Page 73 of Discordant Cultivation
But the hour passed in silence. Just Kieran and the rose that kept catching his eye, perfect and bloodless on the nightstand.
When Vale returned, Kieran sat on the edge of the bed, still holding the rose. He’d been turning it over and over in his hands, searching for meaning in thornless stems and perfect petals.
Vale wasn’t wearing his glasses again, which seemed odd. They didn’t seem like the aesthetic kind of glasses with prescriptionless lenses.
“Good,” Vale said, taking the tray. His eyes tracked to the rose, and something soft crossed his expression. “You kept it.”
“I d-didn’t know what else t-to do with it.”
“You could put it in water. There’s a vase in the bathroom.” Vale set the tray aside, then moved to sit in the armchair near the window. “Come sit with me?”
Kieran felt the expectation underneath. He stood, rose still in hand, and moved toward the chair. Vale’s hand caught his wrist gently, tugging him down, not into the chair, but into his lap.
Kieran’s entire body went rigid.
“Relax,” Vale murmured, one arm wrapping around Kieran’s waist to hold him in place. “I just want to talk. I’d like to know more about you.”
Talk. Like this is normal. Like sitting in your kidnapper’s lap for conversation is something people do.
But Vale’s hold wasn’t painful. His thumb rubbed small circles against Kieran’s hip through his soft pajamas, soothing rather than demanding. Kieran allowed some of the tension to leave his shoulders. Not because he trusted Vale, but because fighting required more energy than he had.
“Wh-what do you w-want to know?”
“Everything,” Vale said simply. “But let’s start with something small. What’s your favorite meal? Not what you can afford, but what you’d choose if you could have anything.”
Kieran had to think about it. He couldn’t remember the last time he allowed himself to think about food he would never eat. Locking those things away in his mind as untouchable was better than feeling the ache of knowing he couldn’t have them. “I-I don’t know. Maybe p-pasta? The k-kind where the s-sauce hasbeen cooking all day and the kit-kitchen smells like garlic an-n-nd tomatoes.”
Vale’s eyes fixed on his lips while he answered, intense and unblinking. The attention made Kieran’s words falter, made him hyper-aware of his stutter catching on consonants.
Was that the wrong answer?
Did I fail some test?
Please tell me what you want.
“I’ll make that for you,” Vale said. His fingers hooked gently under Kieran’s collar, not pulling but just... touching.

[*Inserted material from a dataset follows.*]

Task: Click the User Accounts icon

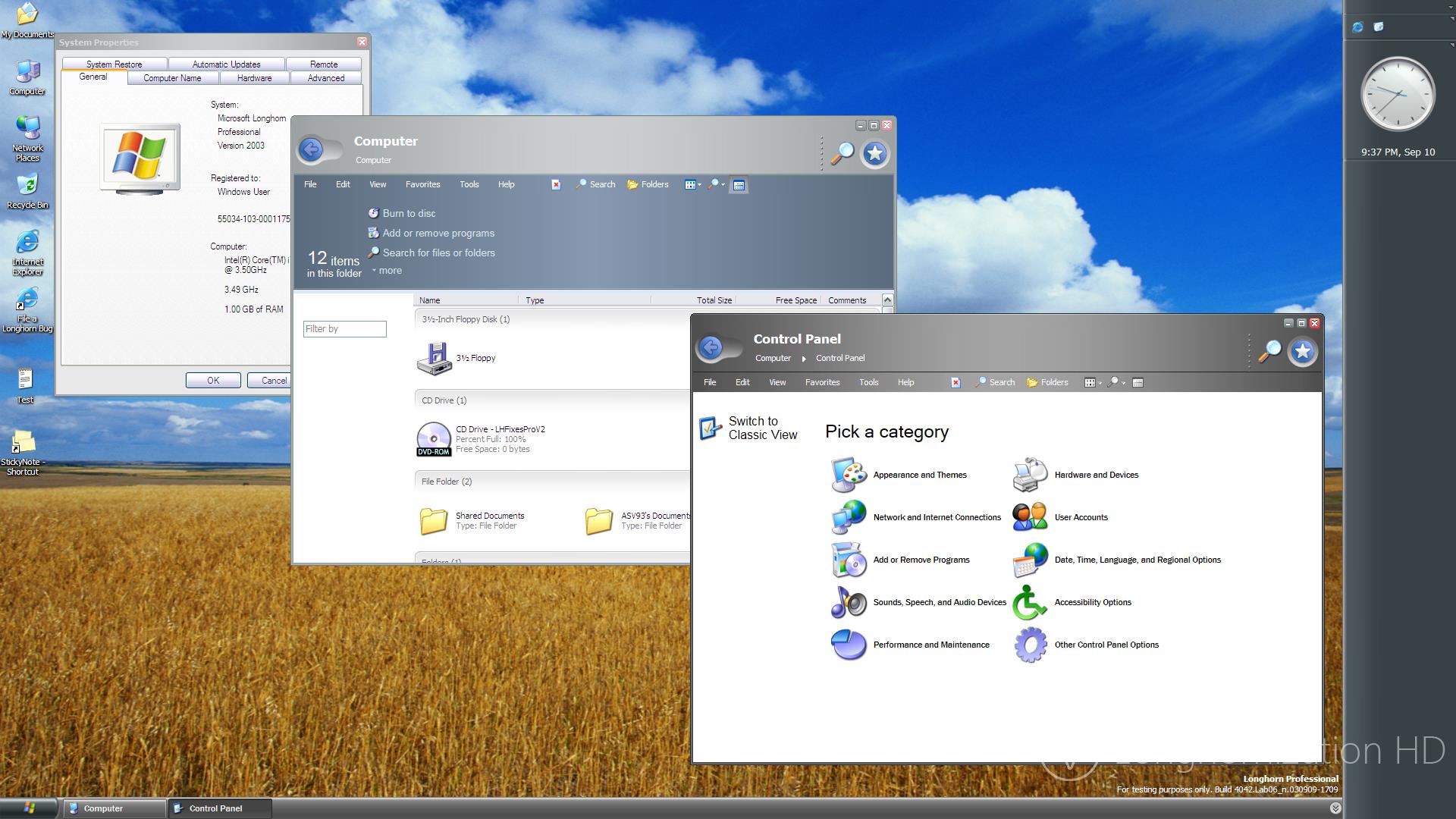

Just a gentle pressure that saidI see this, I put this here, I can touch it whenever I want.
“Okay,” Kieran whispered.
Vale’s smile was warm and seemed genuine. “Good boy.”
The roses continued. Every morning, Kieran woke to find a fresh one on his nightstand—red, white, pink, each one perfect and thorn-free. He started putting them in the bathroom vase Vale mentioned, watching the collection grow day by day.
The collar stayed on too. He could almost ignore it, except for the moments when Vale’s fingers would find it—hooking underneath to guide Kieran’s attention, to turn his face, to draw him closer. Always gentle. Never painful. But undeniably possessive.
Vale asked questions. Not about music or art or the video that had made Kieran viral, but about Kieran himself.
“What is one place you’ve always wanted to go? When you were young enough that anything seemed possible?”
They were in the living room, Kieran sitting on the floor with his notepad while Vale worked at his laptop. The question made Kieran’s chest tight.
“One of the co-coasts. I w-wanted to see the ocean, but that’s n-never been an option because of the s-seizures.”
Vale’s hand went to his face, fingers moving toward where his glasses would have been, then stopping mid-motion when they found nothing. The gesture looked automatic, unconscious. His hands clasped together afterward, settling on top of his laptop keyboard.
Is he... nervous?
No. That didn’t make sense. Vale was never nervous. He was calculating, controlled, always three steps ahead. The gesture must mean something else—some tell Kieran hadn’t learned to read yet.